A Molecular Analysis of Dietary Diversity for Three Archaic Native Americans
DNA was extracted from three fecal samples, more than 2,000 years old, from Hinds Cave, Texas. Amplification of human mtDNA sequences showed their affiliation with contemporary Native Americans, while sequences from pronghorn antelope, bighorn sheep, and cottontail rabbit allowed these animals to be identified as part of the diet of these individuals. Furthermore, amplification of chloroplast DNA sequences identified eight different plants as dietary elements.

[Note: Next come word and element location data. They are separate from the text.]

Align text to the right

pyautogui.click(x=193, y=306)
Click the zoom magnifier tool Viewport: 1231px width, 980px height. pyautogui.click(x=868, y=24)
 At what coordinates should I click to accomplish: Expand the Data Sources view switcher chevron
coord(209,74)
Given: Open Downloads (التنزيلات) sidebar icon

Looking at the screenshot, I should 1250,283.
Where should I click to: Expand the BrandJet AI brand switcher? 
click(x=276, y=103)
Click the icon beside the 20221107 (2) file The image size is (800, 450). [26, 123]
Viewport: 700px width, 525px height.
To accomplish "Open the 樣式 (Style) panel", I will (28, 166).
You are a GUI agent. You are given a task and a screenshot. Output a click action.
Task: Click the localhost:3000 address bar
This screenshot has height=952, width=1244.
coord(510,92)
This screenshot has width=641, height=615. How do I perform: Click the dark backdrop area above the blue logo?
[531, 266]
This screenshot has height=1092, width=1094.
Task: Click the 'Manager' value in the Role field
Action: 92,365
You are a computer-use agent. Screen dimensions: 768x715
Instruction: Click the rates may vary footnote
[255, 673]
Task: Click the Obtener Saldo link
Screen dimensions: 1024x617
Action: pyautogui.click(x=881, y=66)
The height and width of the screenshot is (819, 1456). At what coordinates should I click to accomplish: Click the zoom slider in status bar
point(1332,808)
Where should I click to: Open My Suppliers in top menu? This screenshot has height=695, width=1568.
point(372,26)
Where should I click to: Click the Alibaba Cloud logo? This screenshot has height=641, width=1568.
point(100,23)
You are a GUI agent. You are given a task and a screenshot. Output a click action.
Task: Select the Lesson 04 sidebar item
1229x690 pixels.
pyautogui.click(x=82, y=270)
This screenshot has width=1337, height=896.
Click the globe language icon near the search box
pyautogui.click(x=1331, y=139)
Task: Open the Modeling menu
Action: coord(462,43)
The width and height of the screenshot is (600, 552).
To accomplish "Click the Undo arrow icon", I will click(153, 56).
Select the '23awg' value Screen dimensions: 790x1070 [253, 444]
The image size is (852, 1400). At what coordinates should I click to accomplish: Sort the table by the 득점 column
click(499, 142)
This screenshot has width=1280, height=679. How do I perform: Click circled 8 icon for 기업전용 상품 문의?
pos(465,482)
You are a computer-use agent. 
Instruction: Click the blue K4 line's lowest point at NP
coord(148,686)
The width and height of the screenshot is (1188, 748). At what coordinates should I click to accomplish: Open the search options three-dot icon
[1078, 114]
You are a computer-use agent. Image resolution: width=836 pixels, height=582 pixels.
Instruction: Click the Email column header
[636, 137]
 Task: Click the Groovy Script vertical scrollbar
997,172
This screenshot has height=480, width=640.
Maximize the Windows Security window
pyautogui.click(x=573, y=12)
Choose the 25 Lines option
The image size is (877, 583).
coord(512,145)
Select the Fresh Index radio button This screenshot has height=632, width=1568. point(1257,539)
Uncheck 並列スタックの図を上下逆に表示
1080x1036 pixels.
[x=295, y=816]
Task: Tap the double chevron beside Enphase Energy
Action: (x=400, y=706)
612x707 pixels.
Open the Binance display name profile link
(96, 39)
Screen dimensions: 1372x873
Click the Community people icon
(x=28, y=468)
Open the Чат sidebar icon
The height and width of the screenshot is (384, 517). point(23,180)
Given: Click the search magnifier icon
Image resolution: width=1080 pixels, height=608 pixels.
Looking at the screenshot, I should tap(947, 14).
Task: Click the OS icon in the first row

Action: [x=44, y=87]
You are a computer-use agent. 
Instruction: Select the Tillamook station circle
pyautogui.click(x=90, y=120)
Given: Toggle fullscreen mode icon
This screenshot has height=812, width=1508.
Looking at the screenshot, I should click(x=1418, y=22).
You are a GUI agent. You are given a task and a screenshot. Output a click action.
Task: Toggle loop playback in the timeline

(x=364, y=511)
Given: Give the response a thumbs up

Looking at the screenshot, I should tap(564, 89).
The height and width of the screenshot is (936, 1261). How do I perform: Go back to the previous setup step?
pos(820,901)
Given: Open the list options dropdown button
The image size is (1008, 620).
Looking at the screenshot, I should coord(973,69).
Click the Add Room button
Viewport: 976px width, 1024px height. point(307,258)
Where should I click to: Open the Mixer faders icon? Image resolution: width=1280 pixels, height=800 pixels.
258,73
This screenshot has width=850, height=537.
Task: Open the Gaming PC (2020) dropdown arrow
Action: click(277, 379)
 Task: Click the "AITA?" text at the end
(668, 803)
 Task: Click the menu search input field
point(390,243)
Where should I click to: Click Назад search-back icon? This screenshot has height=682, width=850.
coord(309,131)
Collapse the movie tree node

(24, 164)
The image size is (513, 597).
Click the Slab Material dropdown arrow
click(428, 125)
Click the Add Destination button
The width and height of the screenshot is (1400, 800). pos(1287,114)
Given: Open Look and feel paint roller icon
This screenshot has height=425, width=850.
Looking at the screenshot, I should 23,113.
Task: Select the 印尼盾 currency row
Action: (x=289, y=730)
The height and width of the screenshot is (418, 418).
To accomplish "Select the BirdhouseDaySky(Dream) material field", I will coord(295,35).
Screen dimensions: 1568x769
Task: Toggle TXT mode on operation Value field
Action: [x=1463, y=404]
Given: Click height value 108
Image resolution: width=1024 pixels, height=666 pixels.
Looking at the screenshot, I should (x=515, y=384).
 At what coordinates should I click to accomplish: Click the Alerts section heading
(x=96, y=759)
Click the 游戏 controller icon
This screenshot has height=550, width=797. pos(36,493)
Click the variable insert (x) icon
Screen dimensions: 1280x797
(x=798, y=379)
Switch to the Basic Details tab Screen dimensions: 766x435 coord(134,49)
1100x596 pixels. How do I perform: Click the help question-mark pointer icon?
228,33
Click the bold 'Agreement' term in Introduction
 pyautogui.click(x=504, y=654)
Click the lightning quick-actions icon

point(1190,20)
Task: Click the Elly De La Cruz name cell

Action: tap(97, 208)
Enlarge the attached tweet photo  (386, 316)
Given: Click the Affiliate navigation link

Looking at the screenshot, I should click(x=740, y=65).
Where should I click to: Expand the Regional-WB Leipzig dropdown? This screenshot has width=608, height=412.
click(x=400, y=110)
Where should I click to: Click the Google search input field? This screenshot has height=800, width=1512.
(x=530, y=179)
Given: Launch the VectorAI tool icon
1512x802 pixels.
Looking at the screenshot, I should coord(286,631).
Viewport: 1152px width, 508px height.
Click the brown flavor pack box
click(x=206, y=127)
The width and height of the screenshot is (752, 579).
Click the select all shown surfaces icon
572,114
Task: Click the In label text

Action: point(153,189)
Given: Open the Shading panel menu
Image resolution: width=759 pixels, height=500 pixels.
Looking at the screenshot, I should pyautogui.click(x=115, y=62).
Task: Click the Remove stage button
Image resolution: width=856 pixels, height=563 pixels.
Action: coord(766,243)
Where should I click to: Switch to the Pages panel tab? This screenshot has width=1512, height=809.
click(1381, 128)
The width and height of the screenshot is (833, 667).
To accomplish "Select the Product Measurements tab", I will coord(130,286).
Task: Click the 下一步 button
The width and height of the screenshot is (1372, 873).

These archaic humans consumed 2-4 different animal species and 4-8 different plant species during a short time period. The success rate for retrieval of DNA from paleofeces is in strong contrast to that from skeletal remains where the success rate is generally low. Thus, human paleofecal remains represent a source of ancient DNA that significantly complements and may in some cases be superior to that from skeletal tissue.
Poinar, H. N.,
Sobolik, K. D.,
Stankiewicz, A. B.,
Spaulding, W. G.,
Bryant, V. M.,
& Pääbo, S.
(2001). A Molecular Analysis of Dietary Diversity for Three Archaic Native Americans. Proceedings of the National Academy of Sciences of the United States of America, 98 (8), 4317-4322.